Background Umbilical cord blood gas analysis is recommended to be taken when there has been concern about the baby in labour or immediately following birth and cord arterial lactate (CAL) has become a standard measurement on blood gas reports. However, evidence regarding thresholds for concern or appropriate management remains limited. Within our unit, guidance on further management of infants following detection of potentially ‘raised’ CAL was ratified based on available literature.
Objectives This study reports on the clinical correlates of a raised cord arterial lactate following introduction of a guidance to manage newborns with raised CAL.

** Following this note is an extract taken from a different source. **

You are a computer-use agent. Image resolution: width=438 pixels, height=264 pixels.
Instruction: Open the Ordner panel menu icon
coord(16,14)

Methods A single-centre retrospective review of all term neonates (>35 weeks gestational age) with a recorded CAL over a 6-month period (July 2018 to December 2018). Babies were identified from maternity monthly statistics and data extracted from electronic medical records. Clinical course and adverse events were evaluated between risk groups: Low-risk CAL ≤5 mmol/L, moderate-risk CAL 5–10 mmol/L and high-risk CAL ≥10 mmol/L. Adverse events include therapeutic hypothermia, mechanical ventilation, neonatal death and usage of non-invasive ventilation.

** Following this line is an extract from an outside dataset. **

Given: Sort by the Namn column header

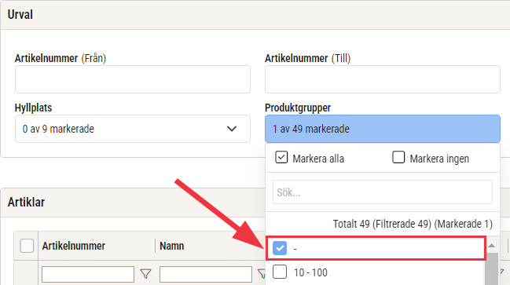Looking at the screenshot, I should (172, 246).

Results Among 2591 infants born ≥35 weeks gestation, 658 (25%) had a recorded CAL (44% had a CAL <5 mmol/L, 49% had CAL 5–10 mmol/L and 7% had CAL ≥10 mmol/L). Gender gestation and birth weight were in equal proportions in all 3 groups. The high-risk group with CAL ≥10 mmol/L required more resuscitation at birth, NICU admission and had more adverse events compared to groups with CAL ≤10 mmol/L. There was no difference in these events in infants where CAL <5 mmol/L compared to those with a CAL 5–10 mmol/L.
A repeat blood lactate level was taken in 48% and 98% of CAL 5–10 mmol/L and CAL ≥10 mmol/L groups respectively. The time range for first repeat varied widely and babies who had increased lactate level after repeat did not receive more treatment than those where the lactate fell. Routine repeat of blood lactate levels in clinically well babies with CAL 5–10 mmol/L did not appear to change management.
Conclusions A large number of babies are currently labelled as moderate to high risk based on a single raised CAL which may lead to unnecessary medical interventions. Better evidence is needed to determine the significance of a raised CAL, define clinically important thresholds for concern and optimal interventional strategies.